C’est donc la science elle-même qui rétablit la réalité dans ses droits. Elle démontre que, contrairement à ce que postulait la causalité, il n’est pas possible d’éliminer le temps, attendu que cette élimination aurait pour condition préalable la réversibilité et que la réversibilité n’existe nulle part dans la nature. Le phénomène réversible est purement idéal, ce n’est qu’un cas limite des phénomènes réels, tous irréversibles au fond. L’antécédent et le conséquent ne sont pas « interchangeables », comme on dit en parlant des pièces d’une machine ; ils ne sauraient donc être équivalents. L’effet n’égale pas la cause, contrairement à ce qu’affirme l’École, parce qu’il ne saurait « reproduire la cause entière ou son semblable », comme le postulait Leibniz.

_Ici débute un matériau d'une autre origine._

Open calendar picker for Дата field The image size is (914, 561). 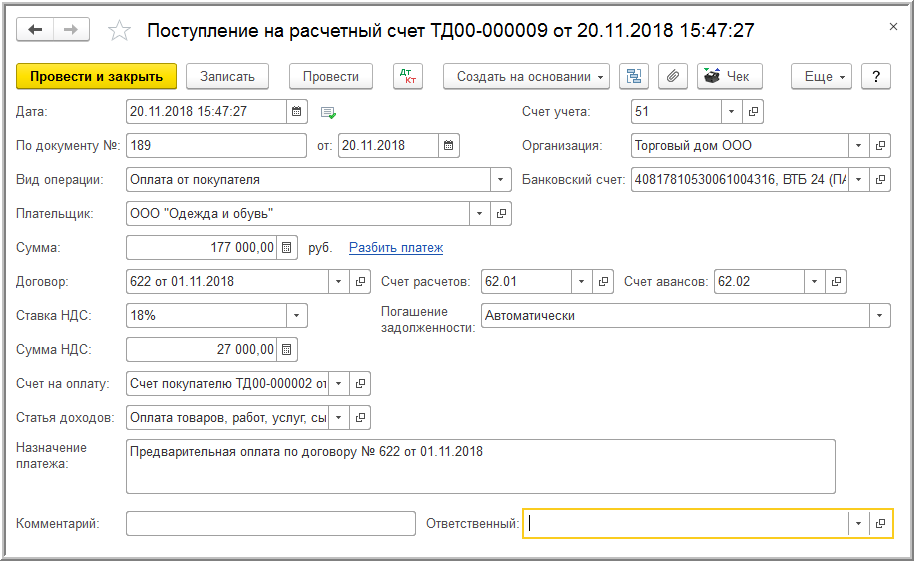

Nous avons dit plus haut que le principe de Carnot devait être placé au début de la physique de la chaleur. Mais, si on le saisit dans toute sa généralité, il est clair qu’il est constamment sous-entendu dans la physique entière. En effet, ce qu’il formule, c’est une tendance des choses à se modifier dans le temps. Or, c’est cette tendance et son uniformité qui, nous l’avons vu (p. 22), servent de base à la mesure du temps ; c’est par suite de l’existence de cette uniformité que nous pouvons concevoir l’uniformité de l’écoulement du temps, alors que, d’autre part, la marche uniforme des phénomènes est stipulée directement par le principe de légalité même, c’est-à-dire fait partie intégrante de toute science et de toute prévision. En un mot, le principe de Carnot est solidaire du concept du temps et précise ce concept — cette précision consistant, entre autres, à nous assurer l’impossibilité d’un retour cyclique à longue échéance que notre sentiment immédiat n’exclut pas. C’est ce qui fait que, si nous cherchons pour ce principe une expression tout à fait générale, embrassant la totalité des phénomènes, nous trouverons des énoncés comme ceux de M. Perrin : « Un système isolé ne passe jamais deux fois par le même état », et « l’univers ne revêt jamais deux fois le même aspect »[1]. Ces énoncés se rapprochent des dictons qui existent dans toutes les langues, tels que : fugit

  1. J. Perrin, Traité de chimie physique, Paris, 1903, p. 142, 178.